I think it was Buddha, or Gandhi, or perhaps Richard Gere who talked about gaining enlightenment through the fighting of desire. The desire for stuff.
I've been thinking about this battle for some time, as we try and live small and simple with our single income and small mouths to feed. I'm not buying any new clothes for a year, and we have to think about every purchase these days. My spending is much more mindful than it ever was, and I like to make things where I can.
But it seems Ivy is a bad Buddhist. I took the kids shopping on Friday for a few bits and pieces (cabbage, wallpaper, night-vision goggles) and when home-time rolled around, Ivy threw a major wobbly and shouted, repeatedly, ‘I want to buy MORE STUFF!!!’
Time for some wholesome, non-cash-related fun: sorting out the dress-ups into a basket, after checking it out from every angle first.
And then washing-basket-as-a-train fun, and some clutching of Tiny Teddy (used, obviously, in the ironic sense.)
T-Bone, a completely adorable cherub, on the move and into everything, is currently the bane of Ivy’s life.
He’s constantly pulling her hair, taking her things and climbing on top of her in a frenzy of sister-worship.
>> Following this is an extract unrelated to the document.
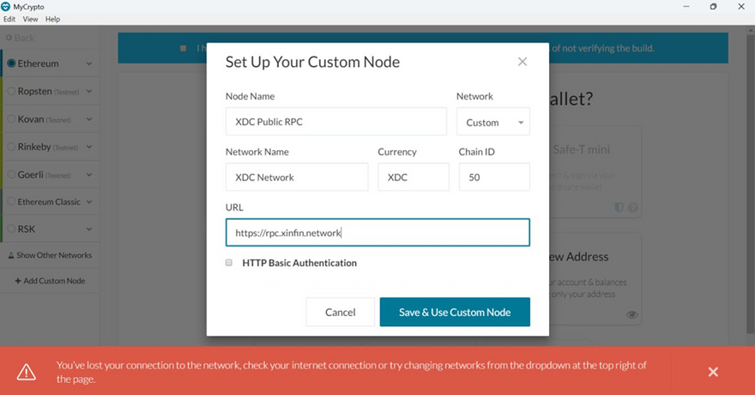Enable HTTP Basic Authentication checkbox
Viewport: 755px width, 395px height.
click(x=229, y=263)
Yesterday she asked Keith to take her to the toilet, where she sat, quietly singing. (In the interests of cuteness-detail, her favourite tune is the alphabet song, and her version finishes ‘now I wonder what you are, will you please read me four books.’) When Keith asked ‘Are you doing a poo, Ivy?’, she replied ‘No Daddy, I just taking a break.’
She stayed there for twenty minutes.
Just taking a break.
The pump to the water tank has been sickening for a while and finally went to the great rusting ground in the sky this weekend. We’ve been living out of buckets and debating how ‘clean’ the washing-up needs to be to count as ‘finished.’
Visited the lovely Carol today, and between cups of tea, chockie biscuits and toddler tea-parties, Keith and I availed ourselves of the shower facilities. (We did ask first.)
Meanwhile, I've been making wedding lists and Keith is obsessively playing with his Rubik’s cube, which I bought him to wean him off his other obsession, some computer game called Civilization. Here he is in geek heaven, a sheet of scribbled algorithms at his side.